Robot Controller Machine Learning for Article Storage
Find Innovative SolutionsGenerate Solutions
Solution Overview
Problem
Existing robot systems face inefficiencies in determining optimal operation start conditions, leading to unnecessary motions and difficulties for inexperienced workers in setting appropriate start positions, especially when the initial position is incorrectly set.
Innovation Solution
A controller with a machine learning device that observes operation start condition data and conveyance state data to learn optimal robot operation start conditions, using a state observing section, judgment data acquiring section, and learning section to associate these variables and determine appropriate start positions for efficient article storage.

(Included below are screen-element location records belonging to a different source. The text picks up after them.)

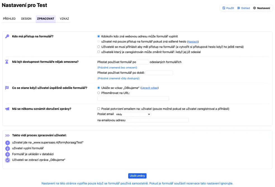
Task: Enable checkbox allowing registered user to edit form
Action: tap(99, 52)
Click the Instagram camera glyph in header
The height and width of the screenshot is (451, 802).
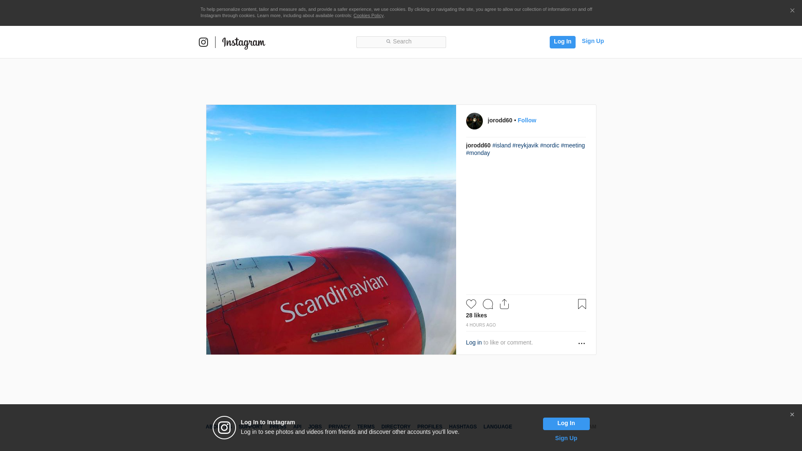click(x=203, y=42)
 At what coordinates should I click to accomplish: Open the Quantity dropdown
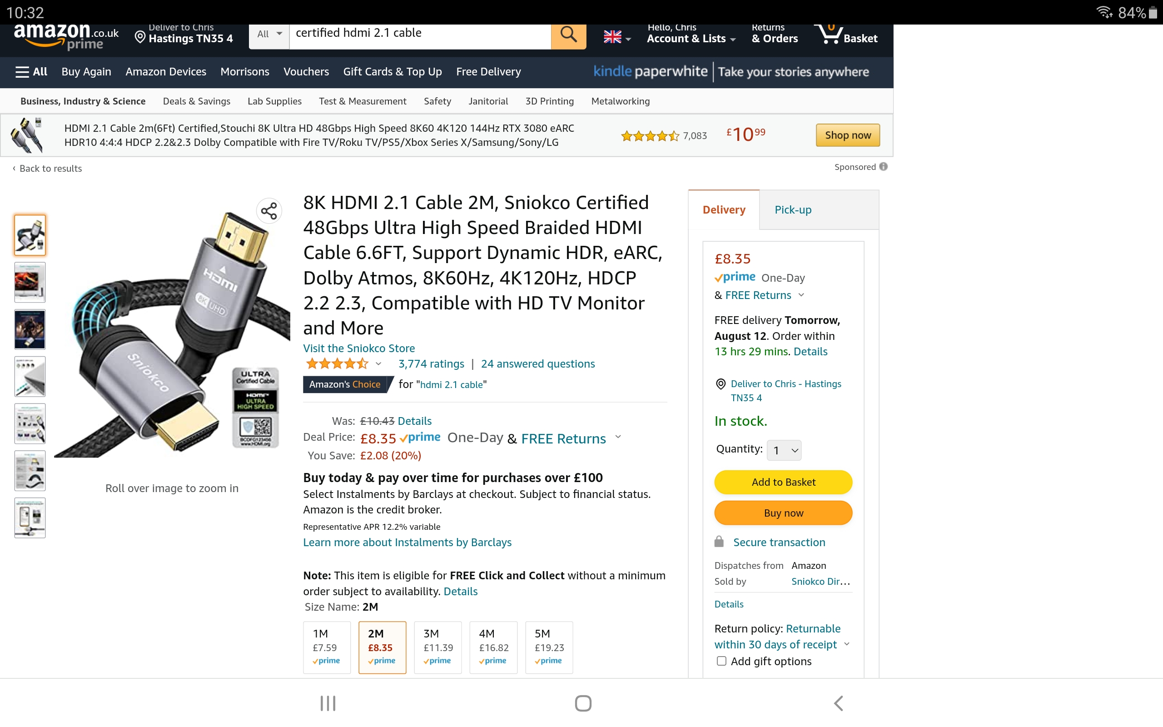(784, 450)
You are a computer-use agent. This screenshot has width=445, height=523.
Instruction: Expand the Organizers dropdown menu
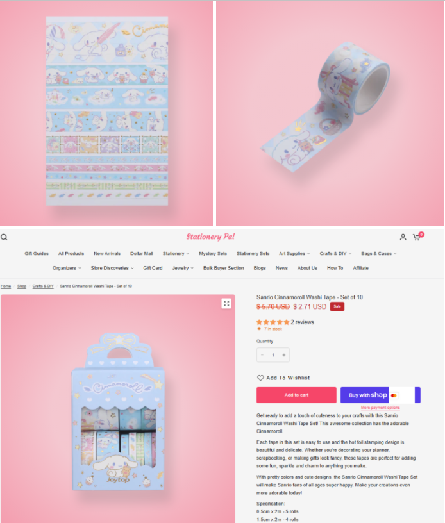[x=67, y=268]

Engineering Contradictions & Design Principles
Engineering Contradiction Analysis
1Productivity
If the operation start position is set by a skilled worker based on experience, then the robot can perform article storage operations, but the position may be incorrect leading to useless motions and increased cycle time
Solution Approach 1:
The system enables self-learning through the learning section that automatically determines optimal operation start positions by analyzing conveyance state data and judgment data, eliminating the need for manual setup by skilled workers and continuously improving efficiency through automated feedback
Solution Approach 2:
The judgment data acquiring section collects feedback information including cycle time, number of missed articles, torque, and vibration, which is then used by the learning section to refine operation start position decisions, creating a closed-loop system that continuously optimizes performance
2Ease of operation
If the operation start position is arbitrarily decided in advance, then the system can operate, but inexperienced workers cannot determine optimal positions and the robot may perform unnecessary motions
Solution Approach 1:
The learning section automatically determines optimal operation start positions by analyzing conveyance state data and judgment data, enabling the system to self-optimize without requiring inexperienced workers to have specialized knowledge or experience
Solution Approach 2:
The system replaces manual expert judgment with an automated machine learning approach that processes sensor data and judgment data to determine optimal operation parameters, substituting human expertise with an automated intelligent system
3Productivity
If the robot starts following articles at incorrect positions, then the system can operate, but the robot performs useless motions increasing energy consumption and robot load
Solution Approach 1:
The system performs preliminary analysis of conveyance state data and article positions before the robot starts following articles, allowing the learning section to pre-determine optimal operation start positions and prevent useless motions before they occur
Solution Approach 2:
The judgment data including torque and vibration measurements provides feedback on robot load and energy consumption, which the learning section uses to optimize operation start positions and minimize unnecessary robot motions and energy usage
Data Source
AI summary
A controller is provided with a machine learning device learning an operation start condition for storing motions for an article on the carrier device by means of the robot. The machine learning device observes operation start condition data showing the operation start condition and conveyance state data showing states of articles on the carrier device, as state variables indicating a current state of an environment. Further, the machine learning device acquires judgment data showing an appropriateness judgment result of the storing motion and learns the operation start condition in association with the conveyance state data, using the observed state variables and the acquired judgment data.